>>
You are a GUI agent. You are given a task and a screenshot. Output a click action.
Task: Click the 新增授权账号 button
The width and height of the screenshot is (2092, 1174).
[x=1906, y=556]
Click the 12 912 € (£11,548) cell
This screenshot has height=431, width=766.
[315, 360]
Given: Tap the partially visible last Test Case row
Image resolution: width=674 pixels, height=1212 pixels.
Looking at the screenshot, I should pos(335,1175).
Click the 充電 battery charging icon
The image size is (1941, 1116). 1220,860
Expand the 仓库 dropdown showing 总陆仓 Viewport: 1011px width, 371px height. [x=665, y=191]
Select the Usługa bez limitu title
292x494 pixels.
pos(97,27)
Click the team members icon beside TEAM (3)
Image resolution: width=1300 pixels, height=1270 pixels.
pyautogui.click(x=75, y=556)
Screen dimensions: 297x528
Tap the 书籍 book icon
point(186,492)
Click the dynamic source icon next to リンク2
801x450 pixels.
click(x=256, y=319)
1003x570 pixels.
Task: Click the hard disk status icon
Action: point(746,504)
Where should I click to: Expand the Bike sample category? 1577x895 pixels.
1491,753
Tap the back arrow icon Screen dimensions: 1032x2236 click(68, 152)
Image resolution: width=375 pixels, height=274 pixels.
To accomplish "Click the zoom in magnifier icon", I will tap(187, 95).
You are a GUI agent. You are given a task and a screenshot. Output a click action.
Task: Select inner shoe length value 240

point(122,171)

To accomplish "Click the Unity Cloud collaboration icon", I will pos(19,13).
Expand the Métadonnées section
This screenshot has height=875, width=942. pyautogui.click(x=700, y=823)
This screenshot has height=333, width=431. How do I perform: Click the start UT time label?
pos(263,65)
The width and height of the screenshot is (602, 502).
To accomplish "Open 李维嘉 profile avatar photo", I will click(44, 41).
<<
Return all of the rows above, copying each line character for character.

▶ Solution for this task
You are a GUI agent. You are given a task and a screenshot. Output a click action.
Task: Click the 新增授权账号 button
The width and height of the screenshot is (2092, 1174).
[x=1906, y=556]
Click the 12 912 € (£11,548) cell
This screenshot has height=431, width=766.
[315, 360]
Given: Tap the partially visible last Test Case row
Image resolution: width=674 pixels, height=1212 pixels.
Looking at the screenshot, I should pos(335,1175).
Click the 充電 battery charging icon
The image size is (1941, 1116). 1220,860
Expand the 仓库 dropdown showing 总陆仓 Viewport: 1011px width, 371px height. [x=665, y=191]
Select the Usługa bez limitu title
292x494 pixels.
pos(97,27)
Click the team members icon beside TEAM (3)
Image resolution: width=1300 pixels, height=1270 pixels.
pyautogui.click(x=75, y=556)
Screen dimensions: 297x528
Tap the 书籍 book icon
point(186,492)
Click the dynamic source icon next to リンク2
801x450 pixels.
click(x=256, y=319)
1003x570 pixels.
Task: Click the hard disk status icon
Action: point(746,504)
Where should I click to: Expand the Bike sample category? 1577x895 pixels.
1491,753
Tap the back arrow icon Screen dimensions: 1032x2236 click(68, 152)
Image resolution: width=375 pixels, height=274 pixels.
To accomplish "Click the zoom in magnifier icon", I will tap(187, 95).
You are a GUI agent. You are given a task and a screenshot. Output a click action.
Task: Select inner shoe length value 240

point(122,171)

To accomplish "Click the Unity Cloud collaboration icon", I will pos(19,13).
Expand the Métadonnées section
This screenshot has height=875, width=942. pyautogui.click(x=700, y=823)
This screenshot has height=333, width=431. How do I perform: Click the start UT time label?
pos(263,65)
The width and height of the screenshot is (602, 502).
To accomplish "Open 李维嘉 profile avatar photo", I will click(44, 41).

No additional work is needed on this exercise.